臨時休校中に教員がテレワーク 町田市が進めるICT化

新型コロナウイルス感染症(新型肺炎)による臨時休校は、教職員の働き方にも影響を与えた。学校のICT環境整備を進める東京都町田市では、休校が決まった直後から教員が校務・指導兼用の端末を持ち帰り、自宅で仕事を行うテレワークも可能にした。テレワークにも対応できるICT環境や臨時休校に関する取り組みから見えてきた可能性について、市教委学校教育部の金木圭一・指導室長(当時)に取材した。


テレワークを可能にするICT環境の整備

テレワークを実現したICT環境について説明する金木指導室長(当時)

町田市では昨年度までに、市内に62校ある市立小中学校に、各校40台ずつの学習者用端末を配置するとともに、授業で使用する指導用と校務用を兼ねた教員用端末を1人に1台整備した。これらの端末には、全てグーグル社の「Chromebook」を採用した点が大きな特徴。クラウド上での使用を前提としていることから、インターネット環境さえあれば、いつでもどこでも作業できる。この強みが、今回の臨時休校でテレワークの実施に踏み切れたポイントとなった。

市教委では、端末上にデータが保存されない「Chromebook」を採用する中で、シンクライアント環境で校務統合型支援システムを活用できるネットワークを構築。児童生徒の個人情報などのデータは、このシンクライアント環境のネットワークで管理するようにした。その上で、個人情報などを扱わない業務はグーグルのアプリケーションを活用することで、教員同士による共同作業なども可能にし、セキュリティーの確保と利便性の両立を実現した。

こうしたICT機器の配備やネットワーク環境の構築を進めたことで、町田市では、すでに教員が自宅に教員用端末を持ち帰っており、テレワークも可能な環境が整っていた。

そんな中、2月27日に安倍晋三首相による一斉休校の要請を受け、市教委も卒業式の実施方針や課題の用意などの対応に追われた。

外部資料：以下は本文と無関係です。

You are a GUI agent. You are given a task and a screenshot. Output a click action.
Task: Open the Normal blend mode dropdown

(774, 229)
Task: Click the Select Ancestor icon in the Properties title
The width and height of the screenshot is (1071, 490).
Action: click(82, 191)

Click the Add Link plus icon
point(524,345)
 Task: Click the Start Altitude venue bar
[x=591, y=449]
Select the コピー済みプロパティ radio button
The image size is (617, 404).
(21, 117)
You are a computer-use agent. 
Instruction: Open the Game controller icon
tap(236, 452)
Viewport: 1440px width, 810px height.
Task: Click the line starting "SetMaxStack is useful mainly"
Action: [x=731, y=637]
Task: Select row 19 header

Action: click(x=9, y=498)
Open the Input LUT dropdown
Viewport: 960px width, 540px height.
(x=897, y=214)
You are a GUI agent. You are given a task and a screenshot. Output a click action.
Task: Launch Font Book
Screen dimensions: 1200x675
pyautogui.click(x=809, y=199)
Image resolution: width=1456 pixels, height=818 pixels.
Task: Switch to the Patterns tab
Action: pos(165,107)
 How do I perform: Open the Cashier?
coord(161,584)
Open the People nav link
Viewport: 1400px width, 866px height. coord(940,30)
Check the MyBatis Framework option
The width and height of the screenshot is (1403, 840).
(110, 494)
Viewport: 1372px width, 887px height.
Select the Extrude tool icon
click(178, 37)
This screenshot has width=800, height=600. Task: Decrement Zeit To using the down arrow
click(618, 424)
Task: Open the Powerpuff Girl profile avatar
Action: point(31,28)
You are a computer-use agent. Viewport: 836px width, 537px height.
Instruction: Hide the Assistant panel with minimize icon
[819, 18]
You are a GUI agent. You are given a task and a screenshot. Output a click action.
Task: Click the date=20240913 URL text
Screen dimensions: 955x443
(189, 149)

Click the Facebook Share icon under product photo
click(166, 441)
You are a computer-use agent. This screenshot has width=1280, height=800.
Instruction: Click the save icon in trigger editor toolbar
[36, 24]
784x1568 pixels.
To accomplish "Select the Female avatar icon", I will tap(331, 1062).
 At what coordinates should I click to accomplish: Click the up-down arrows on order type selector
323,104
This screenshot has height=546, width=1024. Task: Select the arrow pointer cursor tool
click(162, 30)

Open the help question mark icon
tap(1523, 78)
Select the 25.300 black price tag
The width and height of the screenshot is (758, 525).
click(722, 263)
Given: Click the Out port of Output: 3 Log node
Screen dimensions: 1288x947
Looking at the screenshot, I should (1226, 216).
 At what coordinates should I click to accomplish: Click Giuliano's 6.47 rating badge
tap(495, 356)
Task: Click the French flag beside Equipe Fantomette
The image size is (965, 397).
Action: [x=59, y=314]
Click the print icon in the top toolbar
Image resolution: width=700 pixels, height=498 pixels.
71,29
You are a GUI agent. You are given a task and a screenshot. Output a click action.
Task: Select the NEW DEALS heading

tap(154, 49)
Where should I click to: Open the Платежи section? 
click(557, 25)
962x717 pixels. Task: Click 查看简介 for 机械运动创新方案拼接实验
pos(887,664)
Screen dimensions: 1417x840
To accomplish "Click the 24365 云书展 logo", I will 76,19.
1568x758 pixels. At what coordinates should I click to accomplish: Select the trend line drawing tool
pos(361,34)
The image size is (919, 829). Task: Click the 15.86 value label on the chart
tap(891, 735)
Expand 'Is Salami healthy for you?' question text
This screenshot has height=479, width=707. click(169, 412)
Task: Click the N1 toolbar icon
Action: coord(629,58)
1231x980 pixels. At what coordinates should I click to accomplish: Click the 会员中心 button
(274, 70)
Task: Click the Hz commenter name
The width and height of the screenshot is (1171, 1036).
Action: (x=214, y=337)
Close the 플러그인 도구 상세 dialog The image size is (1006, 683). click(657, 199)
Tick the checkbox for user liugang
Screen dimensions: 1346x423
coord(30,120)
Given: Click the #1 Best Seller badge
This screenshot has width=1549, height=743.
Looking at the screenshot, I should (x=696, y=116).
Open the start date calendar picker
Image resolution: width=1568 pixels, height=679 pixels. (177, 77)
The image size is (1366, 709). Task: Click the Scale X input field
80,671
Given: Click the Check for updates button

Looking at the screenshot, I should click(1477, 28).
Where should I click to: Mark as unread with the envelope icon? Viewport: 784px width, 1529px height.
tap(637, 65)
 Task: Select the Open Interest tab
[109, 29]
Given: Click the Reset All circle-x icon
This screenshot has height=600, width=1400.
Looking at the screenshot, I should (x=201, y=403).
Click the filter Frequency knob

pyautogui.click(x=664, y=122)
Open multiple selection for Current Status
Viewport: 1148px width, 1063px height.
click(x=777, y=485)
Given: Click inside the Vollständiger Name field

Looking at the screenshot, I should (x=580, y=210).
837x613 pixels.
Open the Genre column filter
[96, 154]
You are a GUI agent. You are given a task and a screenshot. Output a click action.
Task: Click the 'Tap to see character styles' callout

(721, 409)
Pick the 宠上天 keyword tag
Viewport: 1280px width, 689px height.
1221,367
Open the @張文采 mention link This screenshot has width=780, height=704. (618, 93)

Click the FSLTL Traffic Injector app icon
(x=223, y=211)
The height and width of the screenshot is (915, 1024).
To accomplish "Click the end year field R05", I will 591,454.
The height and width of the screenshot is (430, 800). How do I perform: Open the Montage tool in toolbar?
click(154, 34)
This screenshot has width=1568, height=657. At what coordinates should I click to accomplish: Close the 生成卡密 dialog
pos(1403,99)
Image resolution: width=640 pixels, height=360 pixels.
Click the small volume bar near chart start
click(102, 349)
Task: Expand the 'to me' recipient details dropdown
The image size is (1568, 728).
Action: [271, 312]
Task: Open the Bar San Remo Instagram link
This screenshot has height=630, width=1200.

そして、休校が始まった3月初めには、教員のテレワークを認める方針を市内の小中学校に通知した。テレワークを希望する場合、教員は校長に実施日と業務内容の申請を出し、テレワークを実施する日には、業務内容と始業、終業を報告。次の出勤時に成果を報告することにした。

金木指導室長(当時)は「例えば、子育てや介護をしなければならない教員が教員用端末を持ち帰り、自宅で仕事ができるようになれば、休日にわざわざ学校に出勤しなくても済む。今後、長期休業期間中のテレワークの実施も考えられる。今回の臨時休校でのテレワーク実施は、その検討材料になるだろう」と期待を寄せる。

市教委では現在、実際にテレワークをどれくらいの教員が申請したかを調査しており、課題などの検証を行う方針だ。

休校中の対応もICTで一工夫

テレワーク以外にも、町田市内の小中学校では、グーグルのアプリケーションを活用したさまざまな取り組みがみられた。

例えば、各教室と校長室をビデオ会議ツールでつないで終業式を実施した学校や、QRコードを読み取ることで簡単なアンケートなどができるアプリケーションを利用して、保護者が子供の健康状態を回答したり、休校前にQRコードを添えた社会科の課題プリントを生徒に配り、家庭のコンピューターやスマートフォンなどから調べたことを提出させたりした工夫がみられたという。こうした好事例は、市教委のホームページでも紹介し、各学校に横展開している。

一方で、想定外のケースもあった。例えば、子供の居場所確保のため、学校で子供を預かることとなった際、その利用申請書を学校ホームページに公開したものの、プリンターのない家庭から「印刷できないがどうすればよいか」との問い合わせを受けたという。学校で利用申請書を急いで印刷して対応したものの、新たな情報を全ての家庭にどう周知させていくか、課題が残った。

金木指導室長(当時)は「1人1台環境がもっと早く実現し、子供が端末を家庭に持ち帰ることができていれば、授業配信など、他にもできたことはたくさんあった。現状では、家庭のネットワーク環境が異なる中で、さまざまな学習支援サイトを使える家庭とそうでない家庭があることを認識すべきだ」と指摘した。